This is the same additive used in Example E above. The Part III
additive in these examples is being used at 4% by weight based on
the binder, which is identical to that in Example E.
[0042] In the first of these experiments, the Part I and Part II
components were PEP SET X 11000 and PEP SET X II 2000,
respectively, present in the amounts of 0.550 and 0.450 g/100 g of
sand. Also present was PEP SET CATALYST 3501, in the amount of
0.033 g/100 g of sand. The sand used was WEDRON 410. This is a
commercially-available and useful system. This baseline experiment
produced a molding compound that had a work time of 2.75 minutes
and a strip time of 3.25 minutes. As is well-known, "work time" can
loosely be understood as an expression of the time that elapses
between mixing the binder components with the sand until the
foundry shape being formed reaches a hardness that effectively
precludes further working in the pattern. More technically, "work
time" is the time elapsed for the foundry shape formed to reach a
level of 60 on the Green Hardness "B" scale, using a gauge sold by
Harry W. Dietert Co, of Detroit, Mich. Details of the test are
found many places, including in commonly-owned U.S. Pat. No.
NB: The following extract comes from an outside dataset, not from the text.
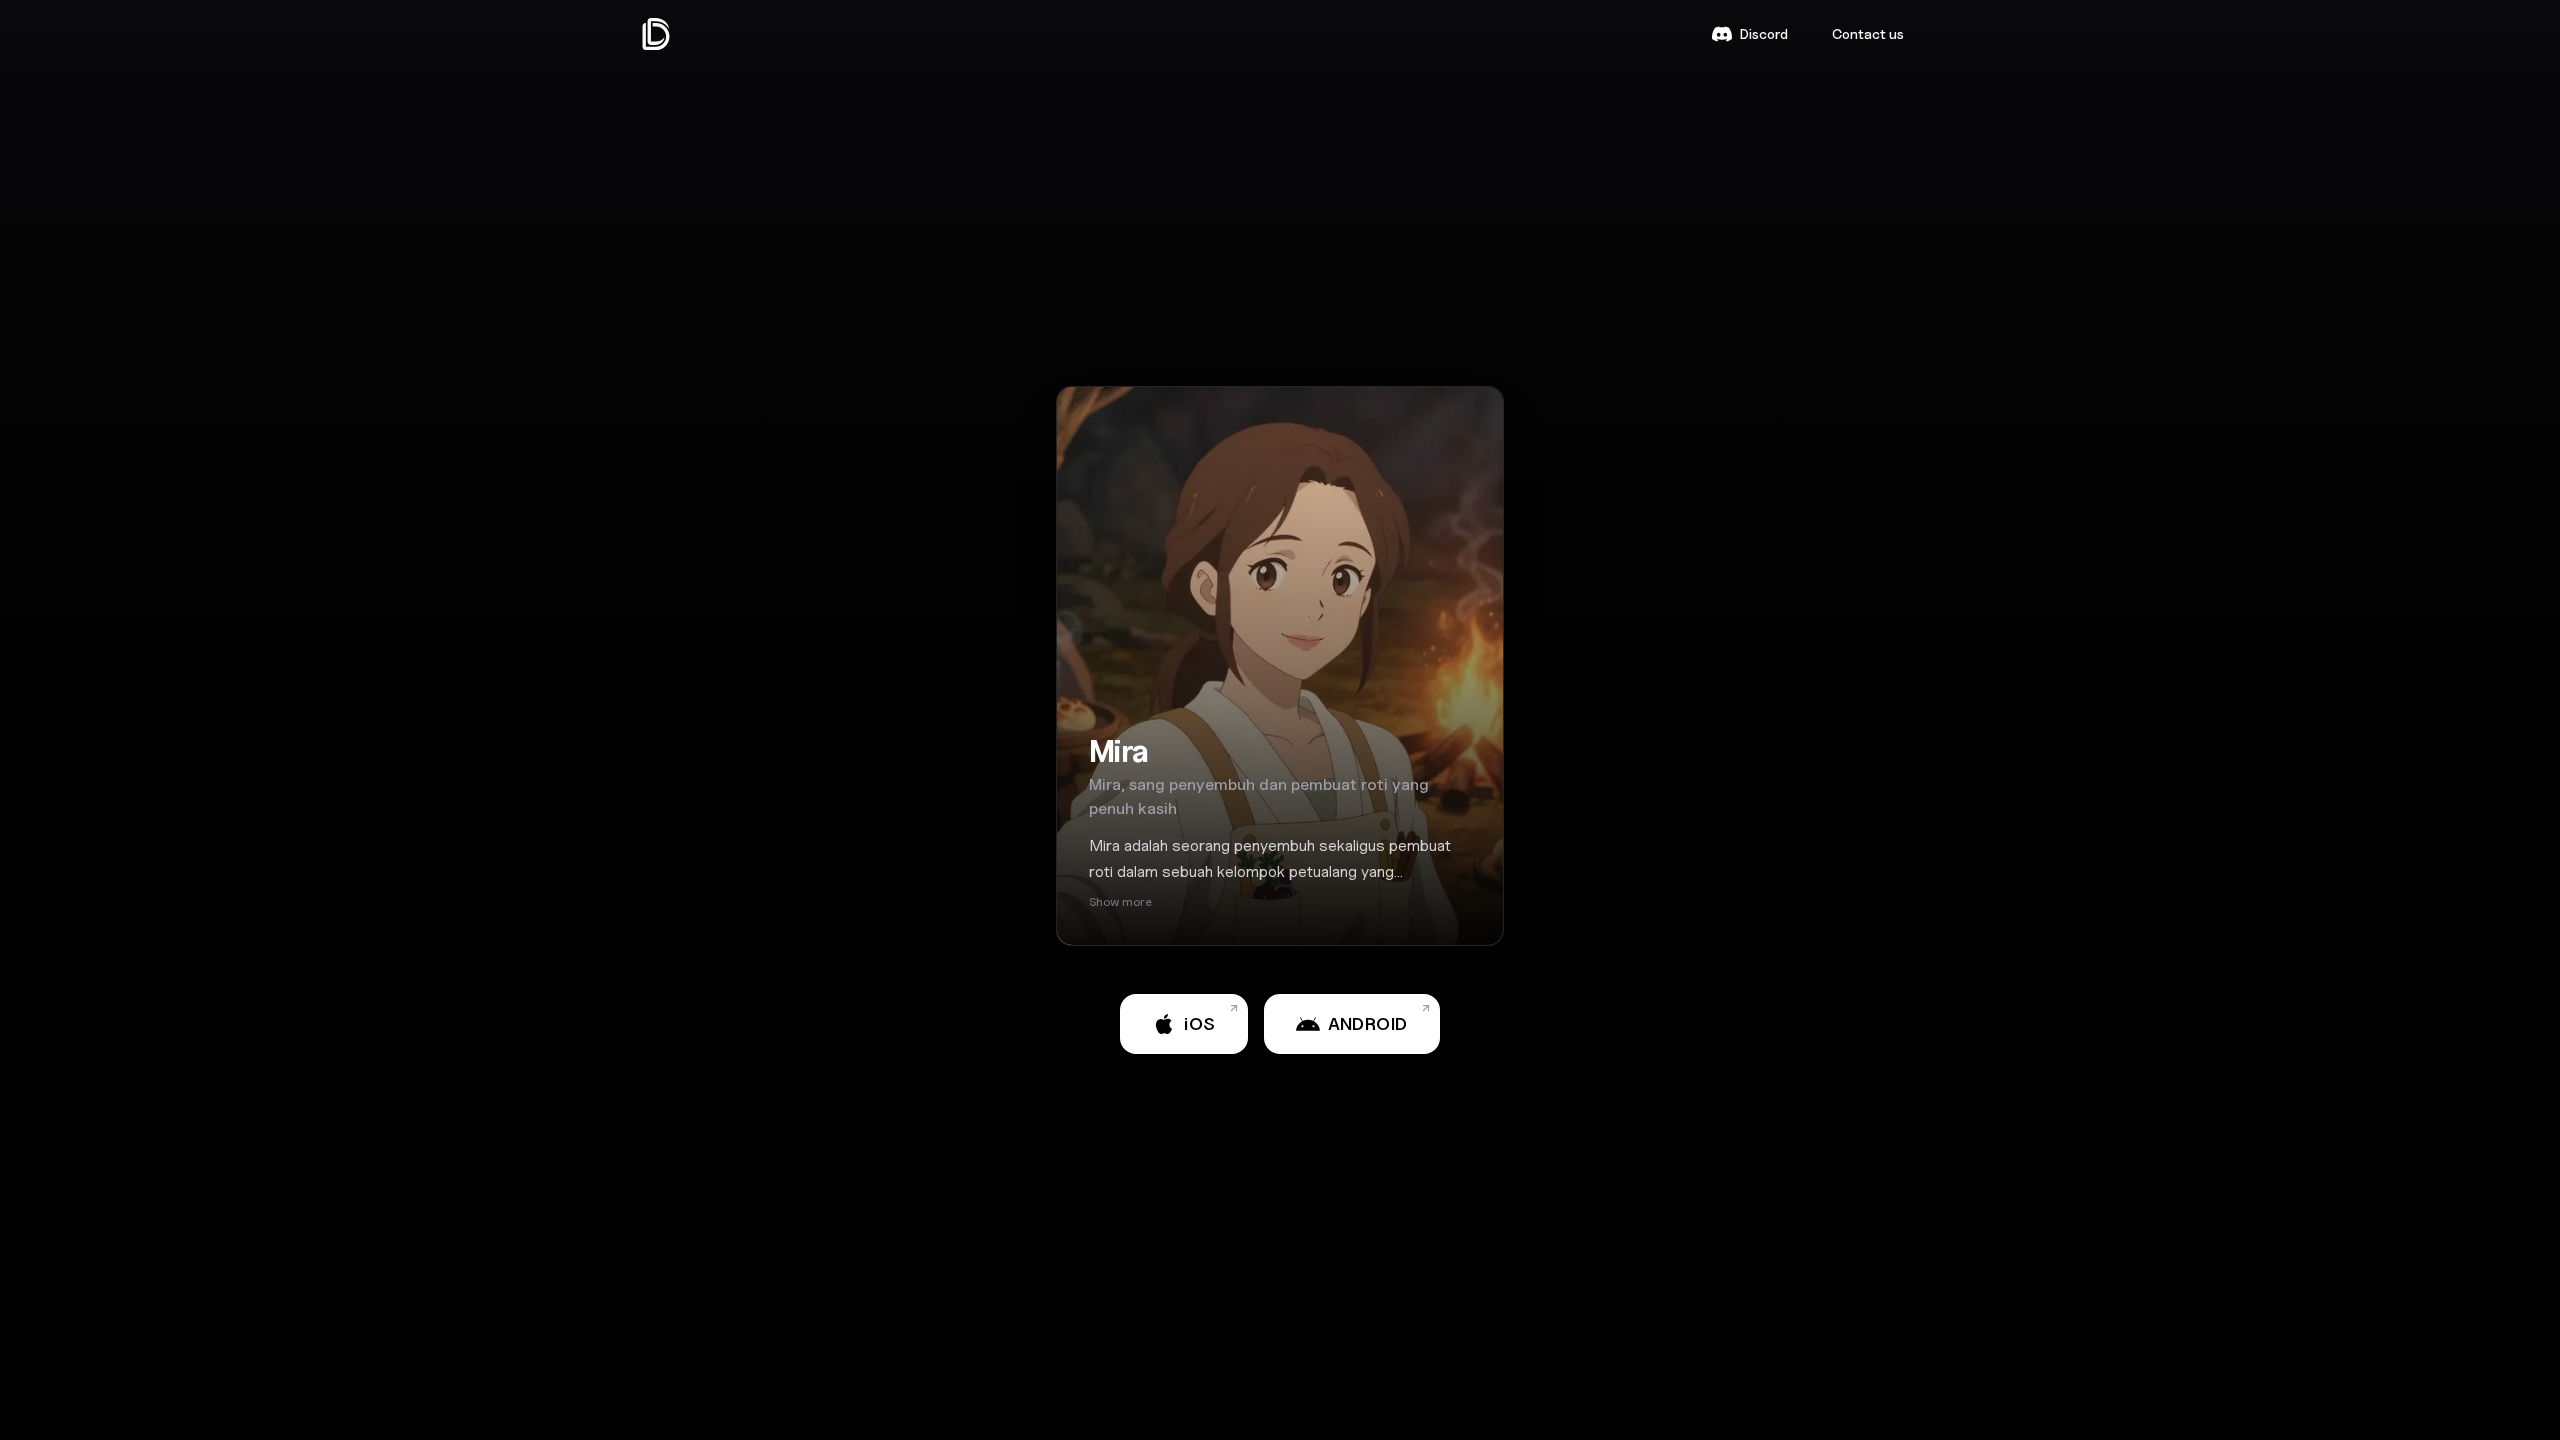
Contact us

6,602,931. "Strip time" loosely defines the elapsed time from
mixing the binder components with the sand until the formed foundry
shape is able to be removed from the pattern. In the technical
sense used here, the "strip time" is the time needed for the
foundry shape formed to attain a level of 90 on the same Green
Hardness "B" scale. The difference between strip time and work time
is, therefore, an amount of dead time during which the mold being
formed cannot be worked upon, but cannot yet be removed from the
pattern.
[0043] In this experiment, the tensile strength of the formed
shapes was 194 psi at one hour and 256 psi at 24 hours. The 24-hour
tensile strength in a 90% relative humidity environment was 62
psi.
[0044] When the Part III component was introduced and the
experiment repeated using the PEP SET X I 1000/PEP SET X II
2000/PEP SET CATALYST 3501 system, there was very little change in
the work time or strip time, as the work time remained at 2.75
minutes and the strip time increased to 3.50 minutes. However, the
1-hour tensile strength increased to 212 psi (from 194) and the
24-hour tensile strength increased from 256 to 306 psi. Most
notably, the 24-hour tensile strength in the 90% relative humidity
environment jumped to 327 psi from 62 psi.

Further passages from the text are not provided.